**Jobs**.
[A] In the forum post, what price was the used Auber PID listed for locally?
[B] Rewrite the paragraph of the forum post beginning "Of course one thing leads to another" in shorter form, keeping its main facts.

# Hello from Saskatchewan, Canada!



## TheFrenchCanadian (Oct 9, 2021)

Hi all, I'm one of the latest new guys. Can't believe I didn't find this forum in the last 5 years since I started smoking!

I have a MES & the controller started losing its mind a couple of weeks ago, JUST as I was about to slip a $100 brisket into it. I managed to limp through the process (thanks to my friend who was nice enough to loan me a smoker in the middle of the night as a backup, gotta love the smoking community!). I started looking for parts and realised there was a better way, thanks to the this forum and the mad scientists/technical wizards on here. By some minor miracle, I found a used Auber PID listed locally for $30, just needed to order the probe for it (its on the way). Found the instructions on this forum on how to rewire (simple enough for a technical guy like myself) and now am getting set to do just that. Didn't want to throw out a perfectly good smoker because of a faulty, cheap controller!

Of course one thing leads to another (doesn't it always?) and in reading about fixing my smoker I noticed on one of the local smoking FB groups that I'm on, that there were Camp Chef Pursuit 20 on end of season sale for $399.99 down the street from me. Went for a drive this morning and somehow one jumped into the back of my truck before I was able to make it back home! Haha!

Never had a pellet grill before, looking forward to giving this one a try (for now it's safely in its box, too many other tings to do today). Fortunately, my wife is VERY understanding & has agreed not to kill me!

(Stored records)
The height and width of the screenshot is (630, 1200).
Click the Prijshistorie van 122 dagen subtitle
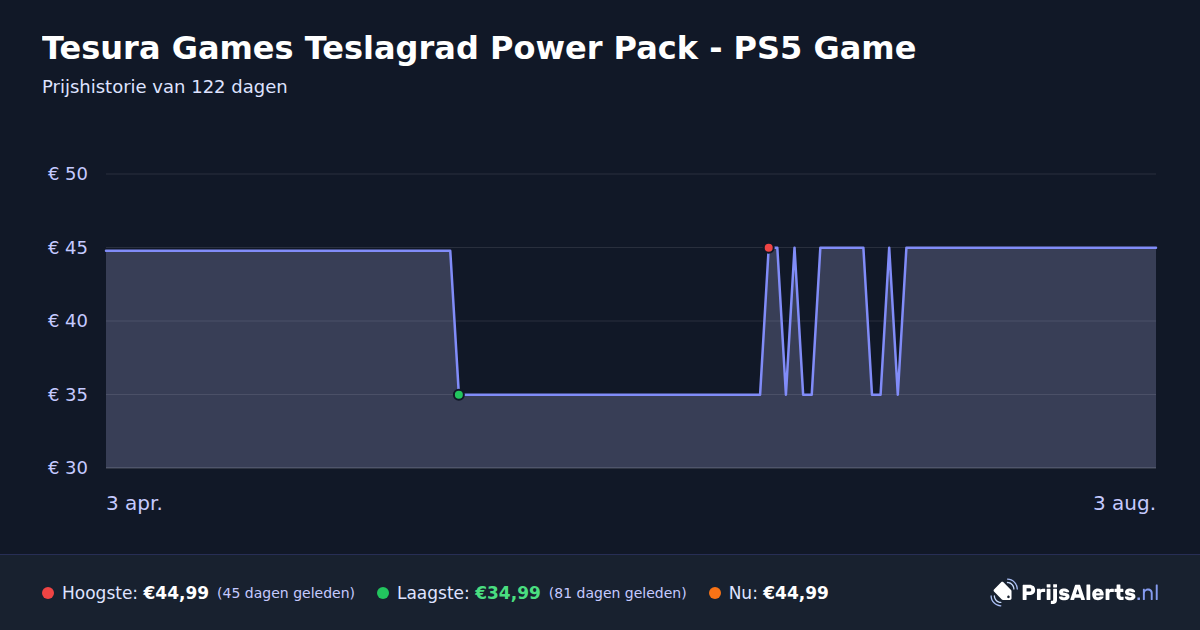[165, 87]
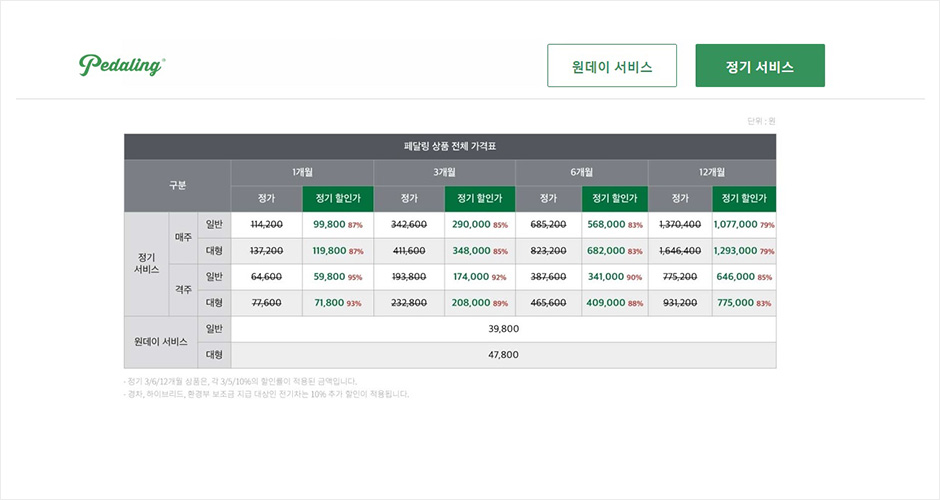Screen dimensions: 940x500
Task: Select the 1,077,000 discounted price cell
Action: click(744, 225)
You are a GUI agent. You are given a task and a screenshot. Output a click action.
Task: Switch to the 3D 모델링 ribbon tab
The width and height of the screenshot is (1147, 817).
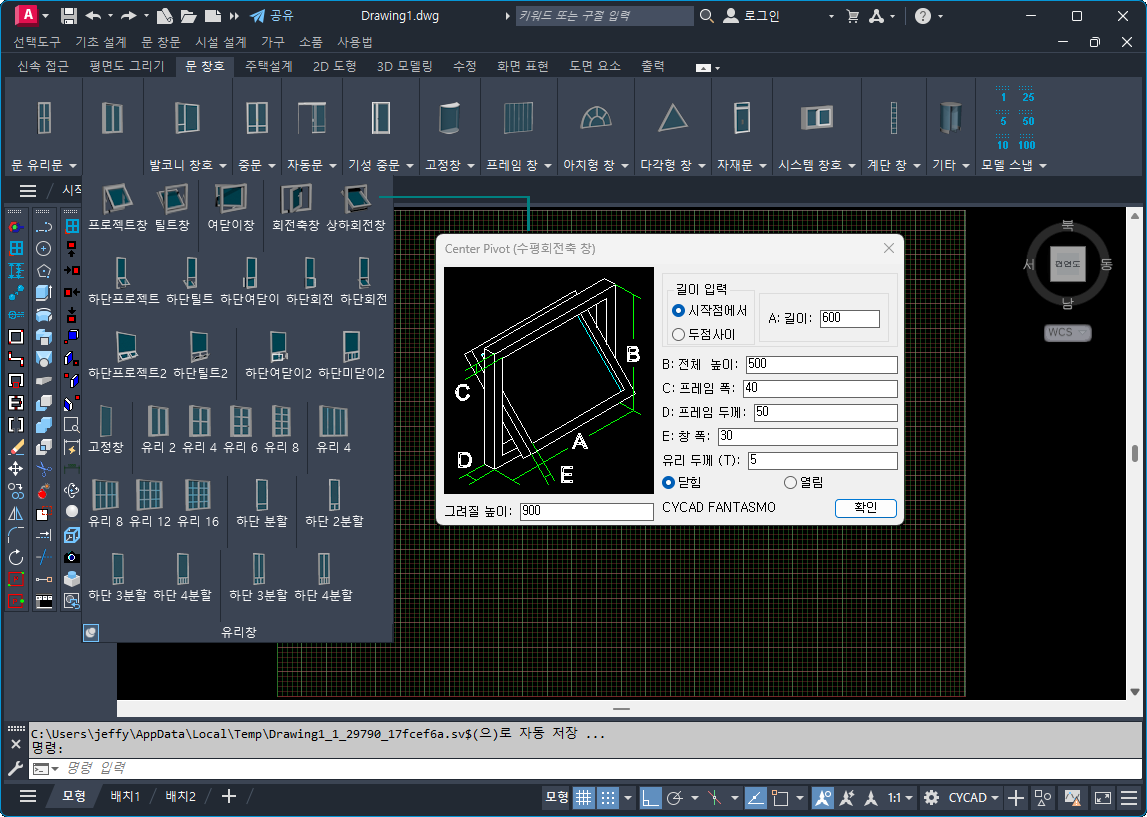[404, 66]
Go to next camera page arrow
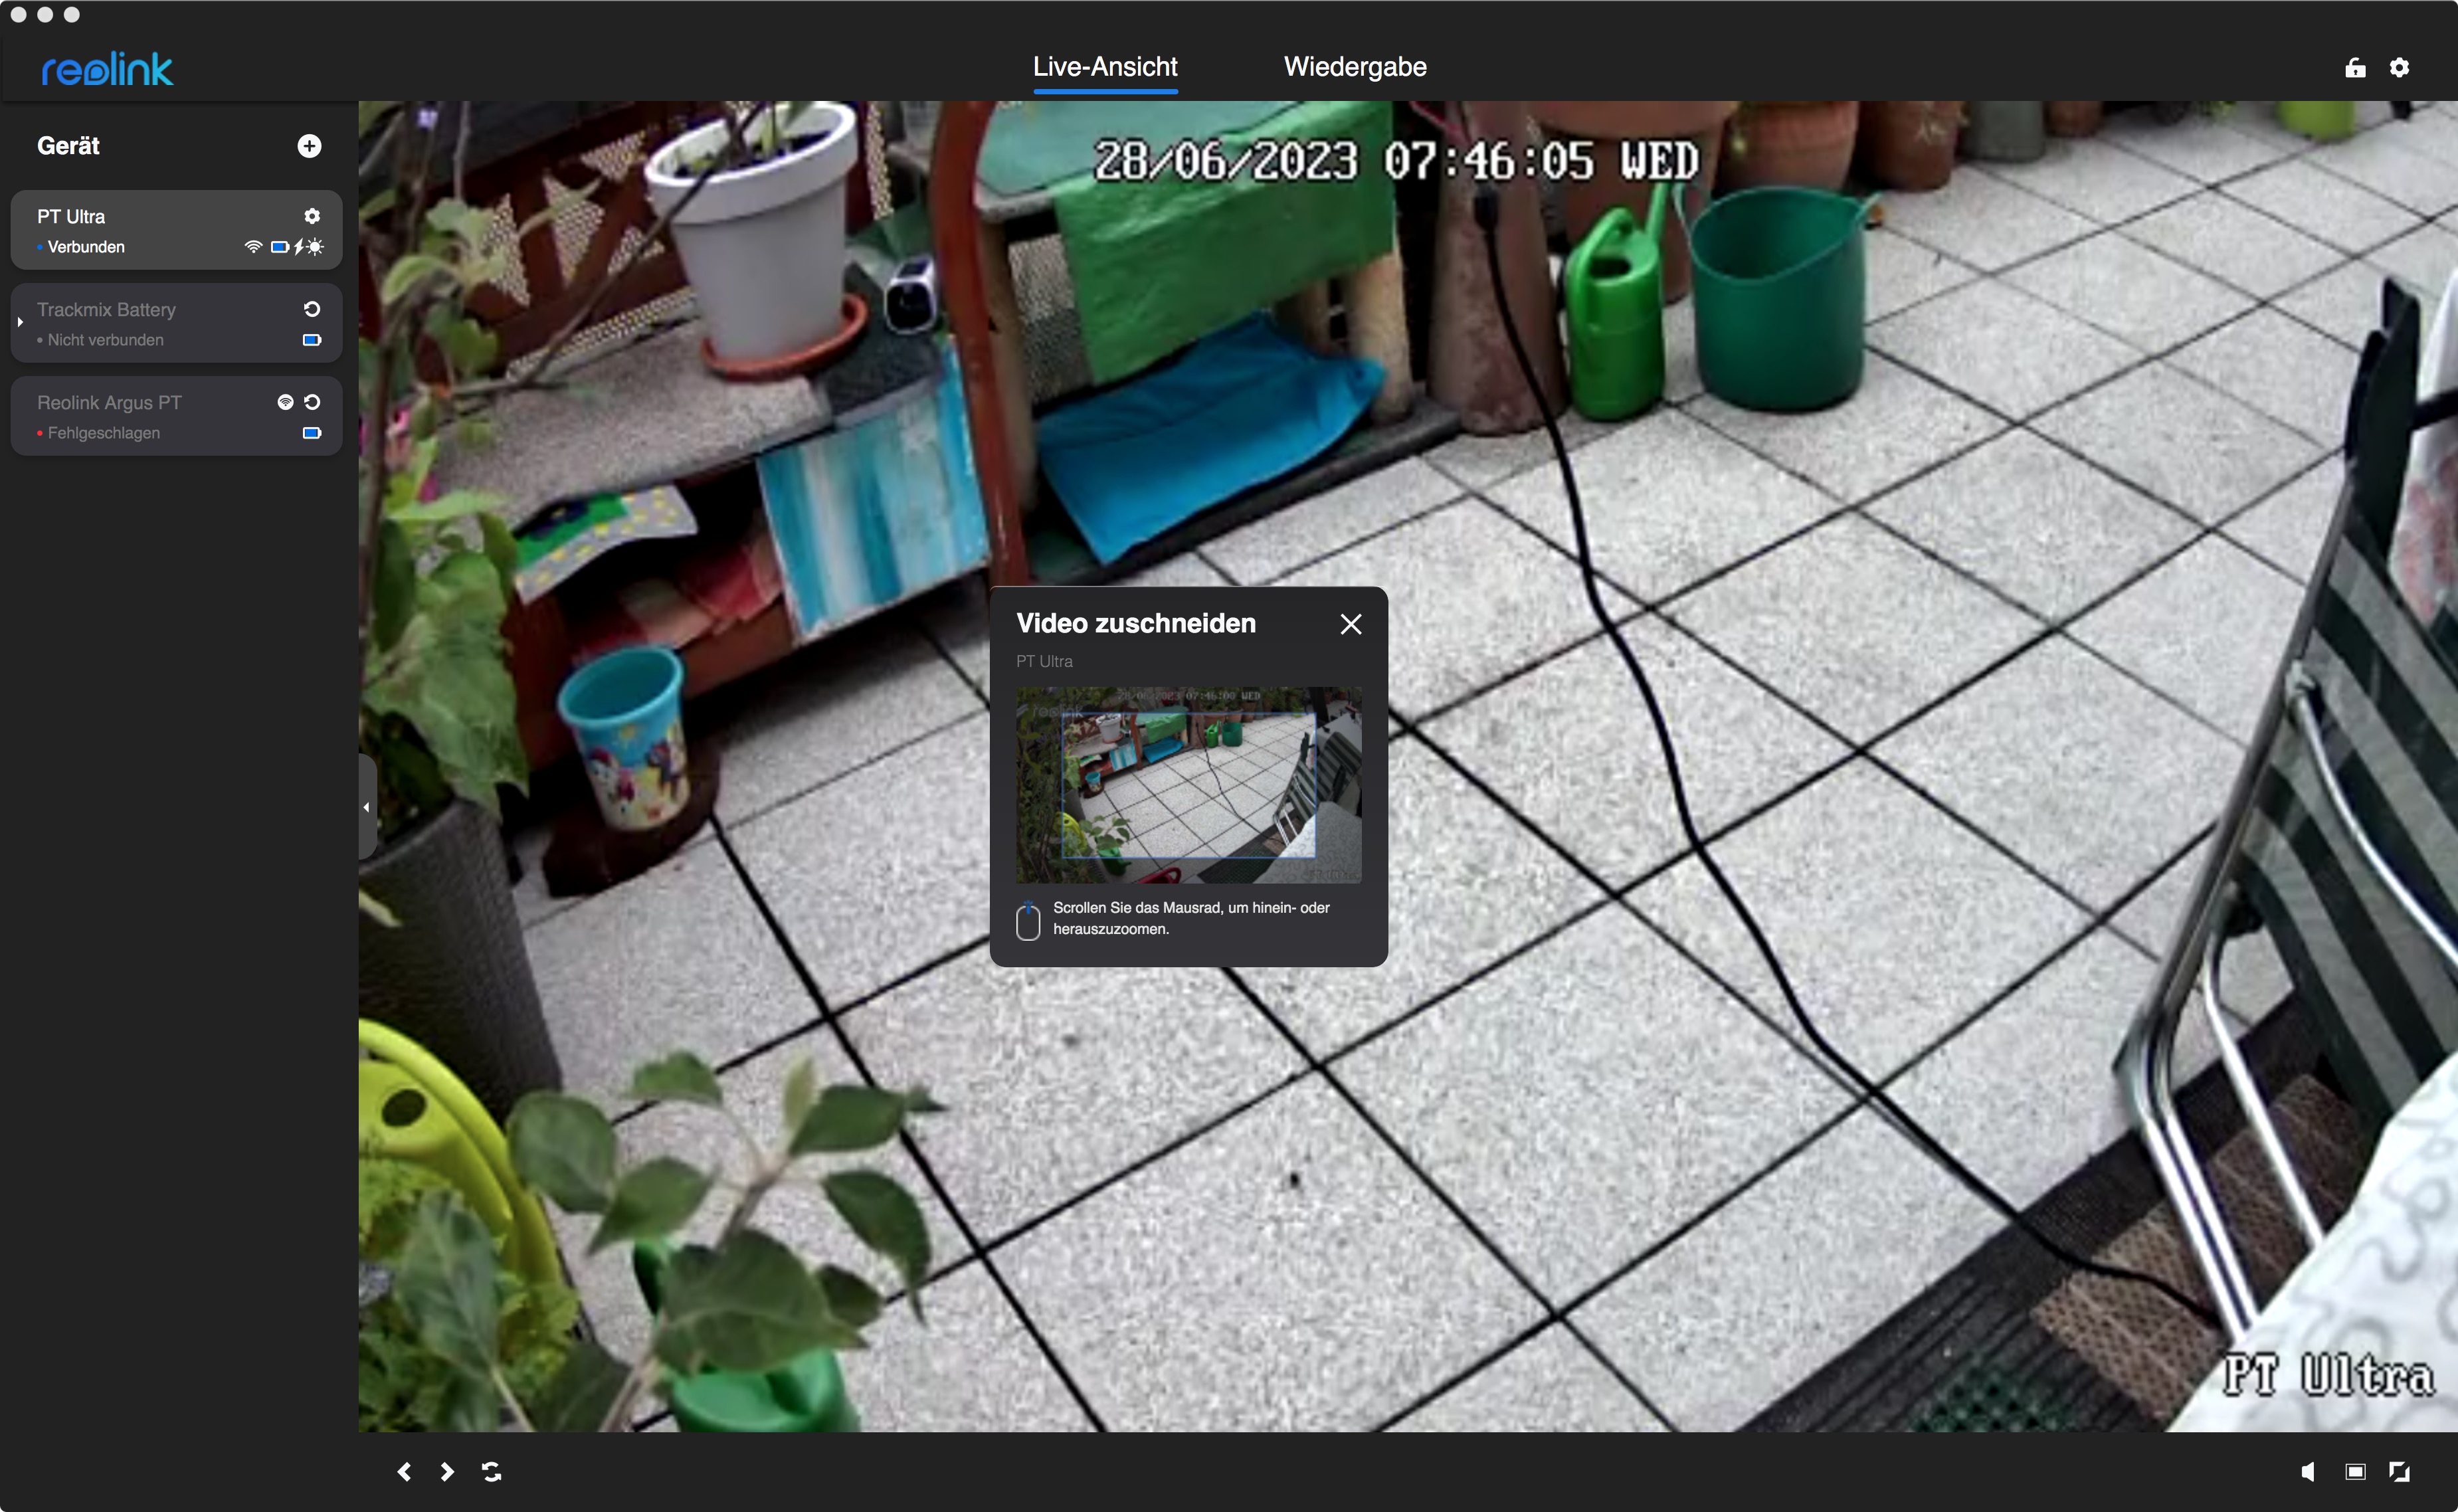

**The replies**.
[A] $30

[B] While reading about fixing the smoker, the writer saw on a local smoking FB group that a nearby store had the Camp Chef Pursuit 20 on end-of-season sale for $399.99. After a drive that morning, the writer came home with one in the back of the truck.